En 1791 l’évêque constitutionnel Expilly fit démolir le jubé élevé d’après le vœu des bourgeois et qui, il faut bien le dire, avait mieux prouvé leur piété et leur générosité que leur bon goût. En dépit de l’enthousiasme qu’elle avait inspiré au bon Père Maunoir, cette massive construction masquait le chœur on peut donc savoir gré au prélat intrus, à ses vicaires épiscopaux, au maire Le Goarre et à l’entrepreneur Castellan d’en avoir débarrassé la cathédrale. Alexandre Expilly fit alors placer à l’entrée du chœur les immenses statues de Notre-Dame et de saint Corentin qu’on peut voir aujourd’hui à l’église de Penmarc’h.
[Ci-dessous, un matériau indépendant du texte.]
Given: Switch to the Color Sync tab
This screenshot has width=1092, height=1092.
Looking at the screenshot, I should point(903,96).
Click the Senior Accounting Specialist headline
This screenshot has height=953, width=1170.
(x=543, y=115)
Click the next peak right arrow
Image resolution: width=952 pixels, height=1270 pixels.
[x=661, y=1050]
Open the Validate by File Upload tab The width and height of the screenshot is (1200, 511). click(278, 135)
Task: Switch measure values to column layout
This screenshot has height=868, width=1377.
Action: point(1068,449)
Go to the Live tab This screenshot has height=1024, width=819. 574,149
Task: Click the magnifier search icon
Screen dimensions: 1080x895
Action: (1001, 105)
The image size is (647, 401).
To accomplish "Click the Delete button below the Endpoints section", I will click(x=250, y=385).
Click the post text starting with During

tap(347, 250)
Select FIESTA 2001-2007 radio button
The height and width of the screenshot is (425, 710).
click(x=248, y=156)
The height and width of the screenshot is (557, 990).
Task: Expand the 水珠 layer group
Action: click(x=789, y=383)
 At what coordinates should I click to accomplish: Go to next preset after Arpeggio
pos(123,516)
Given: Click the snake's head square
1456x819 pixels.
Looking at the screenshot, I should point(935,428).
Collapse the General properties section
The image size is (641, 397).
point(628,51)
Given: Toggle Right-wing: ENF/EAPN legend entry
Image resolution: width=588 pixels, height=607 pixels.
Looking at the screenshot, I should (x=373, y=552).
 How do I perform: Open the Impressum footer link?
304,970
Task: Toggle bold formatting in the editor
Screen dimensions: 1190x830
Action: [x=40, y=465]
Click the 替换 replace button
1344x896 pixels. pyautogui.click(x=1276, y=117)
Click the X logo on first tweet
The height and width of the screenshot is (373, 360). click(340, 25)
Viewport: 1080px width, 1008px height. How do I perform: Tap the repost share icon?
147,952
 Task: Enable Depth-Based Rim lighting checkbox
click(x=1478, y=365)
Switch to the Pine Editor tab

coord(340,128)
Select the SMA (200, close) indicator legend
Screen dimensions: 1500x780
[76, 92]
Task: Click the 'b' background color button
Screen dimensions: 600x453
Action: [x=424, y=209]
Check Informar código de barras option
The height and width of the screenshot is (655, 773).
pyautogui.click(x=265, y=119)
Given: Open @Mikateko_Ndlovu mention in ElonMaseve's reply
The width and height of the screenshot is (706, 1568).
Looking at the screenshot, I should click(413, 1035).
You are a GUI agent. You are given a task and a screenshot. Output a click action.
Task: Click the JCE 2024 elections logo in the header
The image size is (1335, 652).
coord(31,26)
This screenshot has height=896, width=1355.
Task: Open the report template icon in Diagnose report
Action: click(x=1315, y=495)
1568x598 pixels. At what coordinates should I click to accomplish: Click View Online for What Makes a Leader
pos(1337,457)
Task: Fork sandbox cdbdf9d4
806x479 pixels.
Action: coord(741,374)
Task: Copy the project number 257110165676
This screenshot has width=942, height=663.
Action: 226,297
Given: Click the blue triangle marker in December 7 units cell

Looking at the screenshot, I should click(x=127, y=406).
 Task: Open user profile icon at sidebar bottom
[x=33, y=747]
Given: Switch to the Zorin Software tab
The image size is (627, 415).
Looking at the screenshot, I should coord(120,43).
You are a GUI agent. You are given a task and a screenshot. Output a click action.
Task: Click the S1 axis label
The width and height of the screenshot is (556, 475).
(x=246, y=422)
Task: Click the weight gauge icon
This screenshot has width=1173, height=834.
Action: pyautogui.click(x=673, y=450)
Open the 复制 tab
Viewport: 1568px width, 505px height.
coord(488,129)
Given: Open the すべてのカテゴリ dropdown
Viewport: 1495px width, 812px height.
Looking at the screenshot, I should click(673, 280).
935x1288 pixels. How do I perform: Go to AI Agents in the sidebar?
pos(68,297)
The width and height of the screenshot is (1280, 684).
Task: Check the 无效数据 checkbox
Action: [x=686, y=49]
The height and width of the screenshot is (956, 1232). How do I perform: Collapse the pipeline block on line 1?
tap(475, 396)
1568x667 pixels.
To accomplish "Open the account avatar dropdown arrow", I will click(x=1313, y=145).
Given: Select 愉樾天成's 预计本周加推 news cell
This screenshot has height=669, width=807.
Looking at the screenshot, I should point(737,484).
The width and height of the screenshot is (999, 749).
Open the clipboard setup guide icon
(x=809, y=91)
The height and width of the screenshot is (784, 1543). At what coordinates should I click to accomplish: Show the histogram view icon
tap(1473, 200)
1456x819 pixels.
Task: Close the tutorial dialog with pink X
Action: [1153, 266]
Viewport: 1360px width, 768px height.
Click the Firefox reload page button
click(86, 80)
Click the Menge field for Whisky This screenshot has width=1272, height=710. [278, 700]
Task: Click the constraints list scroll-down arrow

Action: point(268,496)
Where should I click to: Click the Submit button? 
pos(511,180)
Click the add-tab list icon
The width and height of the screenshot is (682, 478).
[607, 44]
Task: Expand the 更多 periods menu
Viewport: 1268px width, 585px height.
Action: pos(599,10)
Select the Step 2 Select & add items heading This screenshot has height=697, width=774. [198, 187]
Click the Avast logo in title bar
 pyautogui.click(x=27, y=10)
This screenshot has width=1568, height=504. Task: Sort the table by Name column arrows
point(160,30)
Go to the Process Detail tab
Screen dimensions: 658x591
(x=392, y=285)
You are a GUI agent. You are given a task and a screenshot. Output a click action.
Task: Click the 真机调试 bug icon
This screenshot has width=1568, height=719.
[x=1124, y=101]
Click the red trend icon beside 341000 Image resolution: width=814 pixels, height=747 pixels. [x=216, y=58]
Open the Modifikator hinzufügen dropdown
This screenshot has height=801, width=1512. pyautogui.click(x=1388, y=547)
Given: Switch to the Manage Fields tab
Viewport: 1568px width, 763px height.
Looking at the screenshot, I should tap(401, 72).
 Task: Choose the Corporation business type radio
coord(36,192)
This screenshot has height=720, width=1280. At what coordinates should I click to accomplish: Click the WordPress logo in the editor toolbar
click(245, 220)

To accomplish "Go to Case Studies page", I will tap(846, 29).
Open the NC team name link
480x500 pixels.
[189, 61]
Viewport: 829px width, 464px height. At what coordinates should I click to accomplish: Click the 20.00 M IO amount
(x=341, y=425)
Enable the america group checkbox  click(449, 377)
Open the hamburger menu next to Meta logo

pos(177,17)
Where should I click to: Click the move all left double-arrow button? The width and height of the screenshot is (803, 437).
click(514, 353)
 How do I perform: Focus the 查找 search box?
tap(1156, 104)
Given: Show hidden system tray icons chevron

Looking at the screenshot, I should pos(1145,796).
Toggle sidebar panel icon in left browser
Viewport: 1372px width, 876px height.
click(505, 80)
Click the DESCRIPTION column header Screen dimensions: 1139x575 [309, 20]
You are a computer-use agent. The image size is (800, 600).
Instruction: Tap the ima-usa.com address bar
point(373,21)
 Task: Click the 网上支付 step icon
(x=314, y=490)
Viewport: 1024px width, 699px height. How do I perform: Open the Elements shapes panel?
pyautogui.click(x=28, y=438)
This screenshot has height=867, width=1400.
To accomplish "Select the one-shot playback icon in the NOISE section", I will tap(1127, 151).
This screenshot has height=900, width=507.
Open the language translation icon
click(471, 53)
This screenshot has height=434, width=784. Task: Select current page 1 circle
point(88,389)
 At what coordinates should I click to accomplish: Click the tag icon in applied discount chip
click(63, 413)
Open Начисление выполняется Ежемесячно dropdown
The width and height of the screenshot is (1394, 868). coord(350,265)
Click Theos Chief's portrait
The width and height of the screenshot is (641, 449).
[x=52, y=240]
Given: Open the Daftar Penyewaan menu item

Dans la nuit du 8 au 9 décembre 1793, Daniel Sergent maître menuisier, et Dominique Mougeat sous-diacre (assermenté), sacristain de la cathédrale, prirent le Bras de saint Corentin et les Nappes des Trois Gouttes de Sang, traversèrent la rue Neuve, le chemin de Pen-ar-Stang et transportèrent leur pieux larcin au presbytère du Petit-Ergué ou Ergué Armel ils le confièrent au prêtre constitutionnel Claude Vidal, mais en réalité ce fut le très catholique et très vénérable maire M. Loëdon qui veilla sur le dépôt à lui confié. Daniel Sergent et Dominique Mougeat avaient été bien heureusement inspirés, car trois jours après, un hideux personnage nommé Dagorn[1] profanait odieusement la cathédrale, criblait de balles les tableaux, brisait les statues, violait les tombeaux et brûlait sur le champ de bataille un immense amas de débris amoncelés. Après les événements de Thermidor (28 juillet 1794), les catholiques et les constitutionnels crurent un instant au retour de la liberté religieuse et Daniel Sergent alla reprendre au Petit-Ergué le Bras de saint Corentin et les Trois Gouttes de Sang ; lui-même fit deux châsses en bois sculpté et mouluré et c’est dans ces pauvres reliquaires qu’il les restitua à la cathédrale de Quimper, la veille de la fête de saint Corentin, 11 décembre 1795 cette restitution fut faite au clergé schismatique. Les deux châsses furent portées en procession le lendemain dans la pauvre cathédrale dépouillée, puis on les plaça dans l’église à l’endroit où elles restèrent, bien négligées, jusqu’en 1821 ou 1825 les trois évêques qui se succédèrent après le Concordat ne s’occupèrent pas d’en reconnaître le contenu ; toutefois, Mgr Dombideau de Crouseilhes prouva qu’il admettait l’authenticité du Bras de saint Corentin, puisqu’en 1819 il permit d’en détacher une parcelle pour la paroisse de Plonévez-Porzay (parcelle révisée le 14 juillet 1855 par Mgr Sergent).

  1. Né à Rennes en 1758 successivement receveur des domaines à Plélan et à Carhaix, puis contrôleur à Lesneven où il se trouvait en 1789.